» Texto de leitura
A ideologia jurídica desenvolve-se no contexto da superestrutura ideológica
burguesa (Marx, 1998), sendo o contrato e a crença na legalidade do Estado e suas
regras (Weber, 2009) os substitutos da necessidade da aplicação direta da força física.
Como Weber nos auxilia a compreender, a sociedade do século XIX crê na legalidade
do Estado, do modo de seu funcionamento e a validade de suas regras. Do mesmo
modo, aceita o monopólio da violência física legítima na figura da polícia estatal, caso
seja necessária para garantir o funcionamento das normas jurídicas. Nesse contexto
marxiano e weberiano sobre as mudanças no século XIX, podemos compreender que
entre a acumulação primitiva e o capitalismo industrial desenvolve-se a crença na
legalidade jurídica.
Nesse contexto de legalidade, o contrato legitima a separação entre os
trabalhadores e o fruto de seus trabalhos: por meio da compra, os meios de produção e a
força de trabalho são de propriedade privada do capitalista. A alienação econômica, que
podemos entender como o produto do trabalho ser estranho ao trabalhador pelo fato de
pertencer ao contratante capitalista, é consolidada e legitimada no século XIX.

» Registros de origem
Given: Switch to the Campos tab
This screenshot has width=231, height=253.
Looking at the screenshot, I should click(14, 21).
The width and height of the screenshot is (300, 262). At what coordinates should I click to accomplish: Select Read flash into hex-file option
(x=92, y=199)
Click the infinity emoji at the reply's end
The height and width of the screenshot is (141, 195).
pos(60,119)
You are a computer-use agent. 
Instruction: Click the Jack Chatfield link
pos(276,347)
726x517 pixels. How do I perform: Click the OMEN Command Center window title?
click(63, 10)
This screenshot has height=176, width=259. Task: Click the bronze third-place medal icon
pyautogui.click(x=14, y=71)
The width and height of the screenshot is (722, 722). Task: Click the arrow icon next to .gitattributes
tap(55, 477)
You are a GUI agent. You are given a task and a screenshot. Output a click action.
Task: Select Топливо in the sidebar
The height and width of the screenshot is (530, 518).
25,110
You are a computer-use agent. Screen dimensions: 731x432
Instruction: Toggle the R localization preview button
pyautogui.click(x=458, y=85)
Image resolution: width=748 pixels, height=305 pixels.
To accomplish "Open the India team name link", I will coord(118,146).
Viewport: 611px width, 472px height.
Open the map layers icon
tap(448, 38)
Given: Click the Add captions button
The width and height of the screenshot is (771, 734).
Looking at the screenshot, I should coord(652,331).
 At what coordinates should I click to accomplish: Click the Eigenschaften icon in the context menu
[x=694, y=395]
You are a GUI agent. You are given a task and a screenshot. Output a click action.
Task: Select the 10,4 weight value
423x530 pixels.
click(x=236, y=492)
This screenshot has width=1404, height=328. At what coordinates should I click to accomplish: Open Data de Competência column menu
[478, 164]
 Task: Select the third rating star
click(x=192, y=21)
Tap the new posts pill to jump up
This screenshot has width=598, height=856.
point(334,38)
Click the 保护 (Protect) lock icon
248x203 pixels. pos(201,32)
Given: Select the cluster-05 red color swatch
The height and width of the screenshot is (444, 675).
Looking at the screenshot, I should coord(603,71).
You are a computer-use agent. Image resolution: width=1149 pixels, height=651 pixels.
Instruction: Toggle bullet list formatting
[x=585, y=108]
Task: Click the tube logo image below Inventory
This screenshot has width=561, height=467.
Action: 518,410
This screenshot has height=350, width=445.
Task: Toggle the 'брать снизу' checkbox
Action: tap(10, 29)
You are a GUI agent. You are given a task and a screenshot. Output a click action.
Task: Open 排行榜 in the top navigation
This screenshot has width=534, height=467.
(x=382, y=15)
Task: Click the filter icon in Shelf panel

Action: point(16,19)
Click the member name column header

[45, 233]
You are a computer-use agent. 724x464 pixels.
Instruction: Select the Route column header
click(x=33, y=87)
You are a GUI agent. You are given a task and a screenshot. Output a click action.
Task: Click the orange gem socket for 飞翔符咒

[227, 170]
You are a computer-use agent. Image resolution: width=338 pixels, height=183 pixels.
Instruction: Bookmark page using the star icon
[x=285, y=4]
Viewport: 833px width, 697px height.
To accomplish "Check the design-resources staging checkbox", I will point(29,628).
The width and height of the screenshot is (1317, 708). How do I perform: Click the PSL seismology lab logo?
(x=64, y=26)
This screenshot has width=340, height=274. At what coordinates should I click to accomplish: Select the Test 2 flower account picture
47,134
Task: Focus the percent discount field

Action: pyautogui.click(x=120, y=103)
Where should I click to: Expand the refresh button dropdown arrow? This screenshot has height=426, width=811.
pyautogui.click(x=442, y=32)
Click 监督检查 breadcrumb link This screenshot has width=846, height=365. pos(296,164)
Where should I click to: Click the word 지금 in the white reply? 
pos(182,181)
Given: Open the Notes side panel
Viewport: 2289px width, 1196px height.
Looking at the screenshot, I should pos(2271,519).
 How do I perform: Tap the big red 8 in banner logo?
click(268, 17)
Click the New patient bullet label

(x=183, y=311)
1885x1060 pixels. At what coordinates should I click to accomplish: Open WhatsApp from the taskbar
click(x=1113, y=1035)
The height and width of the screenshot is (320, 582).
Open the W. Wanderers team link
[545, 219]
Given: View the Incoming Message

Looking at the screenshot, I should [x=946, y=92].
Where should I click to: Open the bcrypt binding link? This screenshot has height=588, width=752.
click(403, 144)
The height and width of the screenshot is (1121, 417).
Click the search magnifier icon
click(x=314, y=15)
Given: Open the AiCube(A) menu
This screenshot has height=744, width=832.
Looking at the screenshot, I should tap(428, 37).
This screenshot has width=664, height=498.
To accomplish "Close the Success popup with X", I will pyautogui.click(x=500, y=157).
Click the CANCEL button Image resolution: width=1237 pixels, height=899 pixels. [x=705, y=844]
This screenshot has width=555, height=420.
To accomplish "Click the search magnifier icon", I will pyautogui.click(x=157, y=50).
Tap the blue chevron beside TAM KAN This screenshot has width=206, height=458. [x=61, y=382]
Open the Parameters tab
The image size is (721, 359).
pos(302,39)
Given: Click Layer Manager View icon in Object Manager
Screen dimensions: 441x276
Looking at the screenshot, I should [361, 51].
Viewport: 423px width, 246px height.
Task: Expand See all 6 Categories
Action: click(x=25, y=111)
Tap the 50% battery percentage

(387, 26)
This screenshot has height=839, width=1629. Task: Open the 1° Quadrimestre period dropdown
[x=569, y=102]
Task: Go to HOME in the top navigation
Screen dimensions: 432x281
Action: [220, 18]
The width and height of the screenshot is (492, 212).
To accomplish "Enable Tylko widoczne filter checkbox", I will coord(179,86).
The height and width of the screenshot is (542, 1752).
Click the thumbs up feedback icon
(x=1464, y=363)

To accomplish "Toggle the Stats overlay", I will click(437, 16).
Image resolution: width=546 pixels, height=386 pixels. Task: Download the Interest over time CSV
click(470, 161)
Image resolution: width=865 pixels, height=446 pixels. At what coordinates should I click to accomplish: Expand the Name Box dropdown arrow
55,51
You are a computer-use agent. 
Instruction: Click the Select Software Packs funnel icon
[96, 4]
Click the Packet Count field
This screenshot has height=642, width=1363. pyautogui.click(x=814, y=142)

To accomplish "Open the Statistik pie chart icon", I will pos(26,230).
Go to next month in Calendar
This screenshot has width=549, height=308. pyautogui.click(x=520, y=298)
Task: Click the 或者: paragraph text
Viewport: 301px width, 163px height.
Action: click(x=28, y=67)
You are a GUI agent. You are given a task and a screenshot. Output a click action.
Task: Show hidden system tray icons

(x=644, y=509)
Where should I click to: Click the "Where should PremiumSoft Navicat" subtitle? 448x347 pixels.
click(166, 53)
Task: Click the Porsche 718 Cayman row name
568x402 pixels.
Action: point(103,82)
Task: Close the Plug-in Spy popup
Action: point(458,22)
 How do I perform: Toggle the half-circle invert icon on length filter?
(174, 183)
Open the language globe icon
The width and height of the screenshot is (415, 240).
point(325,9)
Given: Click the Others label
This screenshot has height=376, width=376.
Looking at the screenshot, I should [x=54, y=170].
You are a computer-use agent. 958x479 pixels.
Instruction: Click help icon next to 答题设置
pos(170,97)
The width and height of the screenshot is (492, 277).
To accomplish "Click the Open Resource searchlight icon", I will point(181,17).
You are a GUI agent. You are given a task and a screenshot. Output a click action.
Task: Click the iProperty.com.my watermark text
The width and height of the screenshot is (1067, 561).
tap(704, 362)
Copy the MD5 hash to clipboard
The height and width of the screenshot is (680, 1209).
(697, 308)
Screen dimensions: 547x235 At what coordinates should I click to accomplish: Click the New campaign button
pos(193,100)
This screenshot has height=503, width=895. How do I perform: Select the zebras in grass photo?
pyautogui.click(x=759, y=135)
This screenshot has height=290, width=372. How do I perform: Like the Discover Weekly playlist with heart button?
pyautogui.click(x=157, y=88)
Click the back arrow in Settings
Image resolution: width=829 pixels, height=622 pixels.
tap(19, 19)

» Tarefas a realizar
1. Repita os registros, desde a linha que contém "Task: Click the tube" até a linha que contém "Action: pyautogui.click(x=120, y=103)", incluindo as duas.
2. Dê sequência ao texto sobre a ideologia jurídica no século XIX, começando logo após a última frase apresentada.

» Resultados das tarefas
1.
Task: Click the tube logo image below Inventory
This screenshot has width=561, height=467.
Action: 518,410
This screenshot has height=350, width=445.
Task: Toggle the 'брать снизу' checkbox
Action: tap(10, 29)
You are a GUI agent. You are given a task and a screenshot. Output a click action.
Task: Open 排行榜 in the top navigation
This screenshot has width=534, height=467.
(x=382, y=15)
Task: Click the filter icon in Shelf panel

Action: point(16,19)
Click the member name column header

[45, 233]
You are a computer-use agent. 724x464 pixels.
Instruction: Select the Route column header
click(x=33, y=87)
You are a GUI agent. You are given a task and a screenshot. Output a click action.
Task: Click the orange gem socket for 飞翔符咒

[227, 170]
You are a computer-use agent. Image resolution: width=338 pixels, height=183 pixels.
Instruction: Bookmark page using the star icon
[x=285, y=4]
Viewport: 833px width, 697px height.
To accomplish "Check the design-resources staging checkbox", I will point(29,628).
The width and height of the screenshot is (1317, 708). How do I perform: Click the PSL seismology lab logo?
(x=64, y=26)
This screenshot has width=340, height=274. At what coordinates should I click to accomplish: Select the Test 2 flower account picture
47,134
Task: Focus the percent discount field

Action: pyautogui.click(x=120, y=103)

2.
Como método expositivo do objeto desta monografia, este texto divide-se em
quatro unidades: 1) Tecnicidade; 2) Capital; 3) Tecnicidade e capital nos séculos XVIII-
XIX; 4) Tecnicidade e capital e a emancipação das alienações. A primeira unidade
busca definir tecnicidade por meio de duas frentes simultâneas de existência: do
pensamento e dos objetos. A segunda unidade pretende definir capital enquanto
categoria do sistema capitalista – sua relação com o trabalho, a mercadoria, mais-valia e
maquinarias. A terceira unidade busca compreender como capital e tecnicidade
participam do desenvolvimento histórico da sociedade europeia dos séculos XVIII e
10
XIX: da acumulação primitiva do capital ao capitalismo industrial. A quarta unidade
pretende compreender como Marx e Simondon entendem o modo de superação das
alienações econômicas e técnicas.
11
Desenvolvimento
1. TECNICIDADE
O conceito de tecnicidade de Simondon (2007) pode ser compreendido por duas
perspectivas complementares: tecnicidade do objeto e tecnicidade do pensamento. Em
relação à primeira, a tecnicidade corresponde ao histórico de concretização dos objetos
técnicos (Simondon, 2007, p. 41-104). Nessa perspectiva, há uma gradação entre baixa
e alta tecnicidade – correspondente às fases abstrata e concreta dos objetos técnicos, de
acordo com a evolução técnica e o grau de concretização. Além disso, a tecnicidade é
vista em termos de maior ou menor “pureza” de acordo com sua “localização” nos
objetos técnicos: é mais pura quando localizada nos elementos técnicos – já que a
concretização ocorre pela maior compatibilização entre os elementos –, enquanto o
indivíduo técnico consiste num meio associado depositário das transformações dos
elementos e o conjunto técnico consiste numa combinação momentânea de indivíduos e
elementos técnicos.
Com relação à tecnicidade do pensamento, Simondon (2007, p. 171-256)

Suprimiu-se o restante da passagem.